__Problem to solve__:
Give back the line containing "Image resolution: width=1920 pixels, height=1080 pixels. How" along with every line after it, exactly, until the entries end.

Start of Recorded data

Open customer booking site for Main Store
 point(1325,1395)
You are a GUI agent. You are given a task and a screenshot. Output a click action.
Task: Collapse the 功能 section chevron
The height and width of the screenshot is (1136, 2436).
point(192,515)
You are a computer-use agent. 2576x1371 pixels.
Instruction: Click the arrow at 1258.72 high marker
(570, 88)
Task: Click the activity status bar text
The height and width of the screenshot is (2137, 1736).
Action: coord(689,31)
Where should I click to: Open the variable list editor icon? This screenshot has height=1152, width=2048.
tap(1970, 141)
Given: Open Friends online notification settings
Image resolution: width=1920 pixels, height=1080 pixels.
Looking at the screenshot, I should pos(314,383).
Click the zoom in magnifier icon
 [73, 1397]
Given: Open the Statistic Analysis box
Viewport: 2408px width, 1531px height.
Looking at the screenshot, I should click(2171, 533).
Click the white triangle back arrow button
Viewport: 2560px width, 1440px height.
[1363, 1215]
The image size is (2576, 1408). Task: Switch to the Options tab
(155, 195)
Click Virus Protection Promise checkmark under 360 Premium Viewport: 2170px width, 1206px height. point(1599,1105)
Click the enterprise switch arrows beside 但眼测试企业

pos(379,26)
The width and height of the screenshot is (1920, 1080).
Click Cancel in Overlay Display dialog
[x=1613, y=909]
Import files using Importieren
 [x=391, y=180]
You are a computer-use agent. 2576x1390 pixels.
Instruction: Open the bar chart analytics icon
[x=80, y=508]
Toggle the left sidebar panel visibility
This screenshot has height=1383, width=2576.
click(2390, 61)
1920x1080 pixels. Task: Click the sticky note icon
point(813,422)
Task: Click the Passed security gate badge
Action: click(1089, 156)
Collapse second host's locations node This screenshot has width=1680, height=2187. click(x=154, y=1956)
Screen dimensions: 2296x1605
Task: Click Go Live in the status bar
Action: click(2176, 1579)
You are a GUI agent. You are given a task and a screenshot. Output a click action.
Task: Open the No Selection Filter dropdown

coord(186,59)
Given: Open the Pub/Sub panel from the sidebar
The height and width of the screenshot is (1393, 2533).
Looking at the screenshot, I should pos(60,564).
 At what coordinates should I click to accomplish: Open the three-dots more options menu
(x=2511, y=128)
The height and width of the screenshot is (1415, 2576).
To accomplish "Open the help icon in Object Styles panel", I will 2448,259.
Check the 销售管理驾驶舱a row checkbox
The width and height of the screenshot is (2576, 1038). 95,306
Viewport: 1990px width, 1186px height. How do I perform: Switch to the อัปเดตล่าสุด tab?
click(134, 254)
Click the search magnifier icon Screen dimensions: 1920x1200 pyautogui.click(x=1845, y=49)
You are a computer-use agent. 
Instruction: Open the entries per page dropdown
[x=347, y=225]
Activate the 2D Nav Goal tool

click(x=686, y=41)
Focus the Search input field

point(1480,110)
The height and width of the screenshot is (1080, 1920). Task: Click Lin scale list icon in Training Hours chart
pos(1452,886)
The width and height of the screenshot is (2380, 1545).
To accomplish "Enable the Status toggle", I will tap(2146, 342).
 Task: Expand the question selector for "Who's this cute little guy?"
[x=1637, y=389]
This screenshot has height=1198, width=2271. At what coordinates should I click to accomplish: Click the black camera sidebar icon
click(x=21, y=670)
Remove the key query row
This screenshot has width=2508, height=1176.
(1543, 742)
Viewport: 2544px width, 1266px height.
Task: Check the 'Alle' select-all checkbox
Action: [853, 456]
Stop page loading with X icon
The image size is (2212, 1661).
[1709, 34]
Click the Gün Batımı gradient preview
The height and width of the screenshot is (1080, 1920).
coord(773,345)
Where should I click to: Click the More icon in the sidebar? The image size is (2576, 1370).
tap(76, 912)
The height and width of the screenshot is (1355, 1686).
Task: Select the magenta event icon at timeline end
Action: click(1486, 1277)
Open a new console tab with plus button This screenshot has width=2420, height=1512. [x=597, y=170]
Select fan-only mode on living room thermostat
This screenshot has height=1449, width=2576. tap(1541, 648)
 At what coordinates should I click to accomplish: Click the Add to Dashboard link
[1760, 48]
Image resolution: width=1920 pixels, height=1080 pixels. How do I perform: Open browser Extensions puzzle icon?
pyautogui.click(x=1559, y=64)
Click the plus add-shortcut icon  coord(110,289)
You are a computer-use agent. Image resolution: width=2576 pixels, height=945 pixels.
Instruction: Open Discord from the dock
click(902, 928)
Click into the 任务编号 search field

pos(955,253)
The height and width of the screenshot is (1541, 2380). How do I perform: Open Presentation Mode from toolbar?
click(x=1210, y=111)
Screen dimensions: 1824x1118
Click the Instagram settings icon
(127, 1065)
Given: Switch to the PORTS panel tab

End of Recorded data

__Exercise output__:
Image resolution: width=1920 pixels, height=1080 pixels. How do I perform: Open browser Extensions puzzle icon?
pyautogui.click(x=1559, y=64)
Click the plus add-shortcut icon  coord(110,289)
You are a computer-use agent. Image resolution: width=2576 pixels, height=945 pixels.
Instruction: Open Discord from the dock
click(902, 928)
Click into the 任务编号 search field

pos(955,253)
The height and width of the screenshot is (1541, 2380). How do I perform: Open Presentation Mode from toolbar?
click(x=1210, y=111)
Screen dimensions: 1824x1118
Click the Instagram settings icon
(127, 1065)
Given: Switch to the PORTS panel tab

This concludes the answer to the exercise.